◆ What is needed ◆
The first line of the entries below, the line containing "Reply to Tammy Cook's comment", and every line between them should be repeated exactly, and nothing else.

◆ Exercise materials ◆

Segment Open

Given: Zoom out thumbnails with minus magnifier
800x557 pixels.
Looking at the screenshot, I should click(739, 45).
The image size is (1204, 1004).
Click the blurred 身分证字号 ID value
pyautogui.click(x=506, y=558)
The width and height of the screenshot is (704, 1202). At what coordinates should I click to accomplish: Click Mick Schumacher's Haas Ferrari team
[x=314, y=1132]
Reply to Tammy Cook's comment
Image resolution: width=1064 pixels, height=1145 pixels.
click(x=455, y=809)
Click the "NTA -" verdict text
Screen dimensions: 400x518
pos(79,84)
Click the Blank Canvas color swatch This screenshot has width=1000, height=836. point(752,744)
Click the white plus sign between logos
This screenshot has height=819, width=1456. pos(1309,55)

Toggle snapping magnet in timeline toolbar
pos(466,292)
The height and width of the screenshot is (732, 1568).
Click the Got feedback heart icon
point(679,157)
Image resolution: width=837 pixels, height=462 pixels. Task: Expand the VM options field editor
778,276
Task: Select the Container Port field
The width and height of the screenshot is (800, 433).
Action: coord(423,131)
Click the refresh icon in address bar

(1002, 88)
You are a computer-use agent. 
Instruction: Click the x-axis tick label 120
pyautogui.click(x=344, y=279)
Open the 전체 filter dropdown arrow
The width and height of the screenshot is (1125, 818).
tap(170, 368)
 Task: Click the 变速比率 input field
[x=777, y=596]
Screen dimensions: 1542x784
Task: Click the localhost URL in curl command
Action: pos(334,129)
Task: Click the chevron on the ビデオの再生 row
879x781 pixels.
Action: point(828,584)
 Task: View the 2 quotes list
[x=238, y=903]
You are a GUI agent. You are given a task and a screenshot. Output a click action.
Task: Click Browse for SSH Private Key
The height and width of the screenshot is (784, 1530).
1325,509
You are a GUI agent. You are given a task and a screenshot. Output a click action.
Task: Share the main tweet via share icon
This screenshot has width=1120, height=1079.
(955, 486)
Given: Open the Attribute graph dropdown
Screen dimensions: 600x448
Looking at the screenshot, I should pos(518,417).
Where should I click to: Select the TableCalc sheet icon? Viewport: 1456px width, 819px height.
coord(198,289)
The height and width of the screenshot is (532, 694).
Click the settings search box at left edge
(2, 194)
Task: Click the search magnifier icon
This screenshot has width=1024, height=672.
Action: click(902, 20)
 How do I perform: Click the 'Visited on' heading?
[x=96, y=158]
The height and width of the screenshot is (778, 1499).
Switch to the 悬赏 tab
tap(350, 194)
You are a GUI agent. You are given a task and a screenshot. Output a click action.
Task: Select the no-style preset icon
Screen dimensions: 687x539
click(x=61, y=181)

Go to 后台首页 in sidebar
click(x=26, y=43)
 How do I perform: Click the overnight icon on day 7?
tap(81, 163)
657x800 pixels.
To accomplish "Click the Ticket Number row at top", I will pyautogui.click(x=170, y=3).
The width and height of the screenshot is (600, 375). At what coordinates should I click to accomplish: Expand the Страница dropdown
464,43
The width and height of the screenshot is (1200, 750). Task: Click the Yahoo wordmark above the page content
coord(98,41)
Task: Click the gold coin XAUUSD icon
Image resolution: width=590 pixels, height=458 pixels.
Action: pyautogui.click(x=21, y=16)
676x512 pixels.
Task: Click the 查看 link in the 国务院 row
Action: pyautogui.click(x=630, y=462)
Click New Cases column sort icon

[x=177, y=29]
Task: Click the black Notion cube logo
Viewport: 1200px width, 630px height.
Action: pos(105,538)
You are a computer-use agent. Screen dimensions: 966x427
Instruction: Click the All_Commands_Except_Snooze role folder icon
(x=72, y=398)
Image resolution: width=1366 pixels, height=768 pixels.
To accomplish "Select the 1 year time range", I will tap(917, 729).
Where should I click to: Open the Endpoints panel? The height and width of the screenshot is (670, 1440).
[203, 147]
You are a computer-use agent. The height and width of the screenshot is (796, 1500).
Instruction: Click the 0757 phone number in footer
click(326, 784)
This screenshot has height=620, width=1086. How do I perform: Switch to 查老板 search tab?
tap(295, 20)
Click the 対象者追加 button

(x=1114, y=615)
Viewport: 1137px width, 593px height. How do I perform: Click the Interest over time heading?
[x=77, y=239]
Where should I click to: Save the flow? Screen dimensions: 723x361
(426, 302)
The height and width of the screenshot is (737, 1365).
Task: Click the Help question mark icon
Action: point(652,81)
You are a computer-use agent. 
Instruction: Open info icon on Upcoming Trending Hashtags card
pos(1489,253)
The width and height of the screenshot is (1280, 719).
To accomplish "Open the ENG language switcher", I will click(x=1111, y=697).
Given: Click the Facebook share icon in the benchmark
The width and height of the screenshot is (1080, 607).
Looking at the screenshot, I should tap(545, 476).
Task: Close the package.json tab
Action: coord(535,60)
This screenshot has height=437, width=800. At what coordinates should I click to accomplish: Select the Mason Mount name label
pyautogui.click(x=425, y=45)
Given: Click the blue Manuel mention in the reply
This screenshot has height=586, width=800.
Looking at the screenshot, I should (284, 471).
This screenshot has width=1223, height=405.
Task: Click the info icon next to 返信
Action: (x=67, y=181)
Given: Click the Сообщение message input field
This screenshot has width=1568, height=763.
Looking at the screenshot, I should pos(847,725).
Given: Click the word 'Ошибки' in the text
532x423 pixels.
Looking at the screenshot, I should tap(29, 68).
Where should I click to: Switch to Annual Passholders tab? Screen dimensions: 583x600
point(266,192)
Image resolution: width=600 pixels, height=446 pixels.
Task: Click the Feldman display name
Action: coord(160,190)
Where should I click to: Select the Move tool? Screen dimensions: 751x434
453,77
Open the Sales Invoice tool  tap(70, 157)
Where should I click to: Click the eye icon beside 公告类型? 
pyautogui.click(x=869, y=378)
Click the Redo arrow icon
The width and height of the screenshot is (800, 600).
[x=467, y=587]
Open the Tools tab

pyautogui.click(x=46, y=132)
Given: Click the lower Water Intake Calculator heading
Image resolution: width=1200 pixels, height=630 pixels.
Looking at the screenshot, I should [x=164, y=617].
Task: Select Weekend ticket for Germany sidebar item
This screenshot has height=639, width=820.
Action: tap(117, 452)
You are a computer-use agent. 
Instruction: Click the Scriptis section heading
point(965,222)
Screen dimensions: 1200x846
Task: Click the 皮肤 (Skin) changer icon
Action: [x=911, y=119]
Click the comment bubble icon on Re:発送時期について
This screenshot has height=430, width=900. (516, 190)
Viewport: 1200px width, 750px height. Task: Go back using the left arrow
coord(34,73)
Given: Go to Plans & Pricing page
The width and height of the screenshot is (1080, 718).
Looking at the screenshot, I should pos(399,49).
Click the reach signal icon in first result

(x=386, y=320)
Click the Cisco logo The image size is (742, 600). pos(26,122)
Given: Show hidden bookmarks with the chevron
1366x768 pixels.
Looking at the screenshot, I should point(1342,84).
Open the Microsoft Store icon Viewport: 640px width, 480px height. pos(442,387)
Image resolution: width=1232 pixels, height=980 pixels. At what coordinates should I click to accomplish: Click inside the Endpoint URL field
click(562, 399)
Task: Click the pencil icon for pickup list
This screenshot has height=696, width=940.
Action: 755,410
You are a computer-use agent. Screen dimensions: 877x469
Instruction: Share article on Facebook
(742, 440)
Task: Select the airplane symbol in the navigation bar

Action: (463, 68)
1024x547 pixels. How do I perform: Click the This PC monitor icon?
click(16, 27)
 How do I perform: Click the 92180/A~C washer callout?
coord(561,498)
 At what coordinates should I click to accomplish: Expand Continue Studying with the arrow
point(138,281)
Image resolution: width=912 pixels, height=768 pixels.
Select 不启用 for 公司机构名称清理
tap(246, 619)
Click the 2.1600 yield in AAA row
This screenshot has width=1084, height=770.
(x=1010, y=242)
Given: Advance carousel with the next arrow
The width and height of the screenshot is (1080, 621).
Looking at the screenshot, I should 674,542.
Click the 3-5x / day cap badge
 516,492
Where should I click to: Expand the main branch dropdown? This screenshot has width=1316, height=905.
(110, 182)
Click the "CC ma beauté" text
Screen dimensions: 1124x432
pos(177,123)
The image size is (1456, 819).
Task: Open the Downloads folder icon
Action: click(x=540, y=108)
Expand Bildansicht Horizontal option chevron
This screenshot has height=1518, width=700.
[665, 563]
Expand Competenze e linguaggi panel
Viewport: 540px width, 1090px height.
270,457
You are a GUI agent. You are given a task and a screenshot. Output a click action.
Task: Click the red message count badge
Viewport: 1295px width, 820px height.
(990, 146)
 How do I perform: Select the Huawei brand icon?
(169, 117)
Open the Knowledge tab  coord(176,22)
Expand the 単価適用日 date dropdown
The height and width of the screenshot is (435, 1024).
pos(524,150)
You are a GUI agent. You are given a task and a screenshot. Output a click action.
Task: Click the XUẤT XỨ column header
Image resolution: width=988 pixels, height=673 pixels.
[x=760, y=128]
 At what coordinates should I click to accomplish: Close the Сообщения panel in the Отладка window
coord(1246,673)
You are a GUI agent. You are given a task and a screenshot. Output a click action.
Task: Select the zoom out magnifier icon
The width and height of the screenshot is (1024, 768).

Segment Closed

◆ Answer box ◆
Given: Zoom out thumbnails with minus magnifier
800x557 pixels.
Looking at the screenshot, I should click(739, 45).
The image size is (1204, 1004).
Click the blurred 身分证字号 ID value
pyautogui.click(x=506, y=558)
The width and height of the screenshot is (704, 1202). At what coordinates should I click to accomplish: Click Mick Schumacher's Haas Ferrari team
[x=314, y=1132]
Reply to Tammy Cook's comment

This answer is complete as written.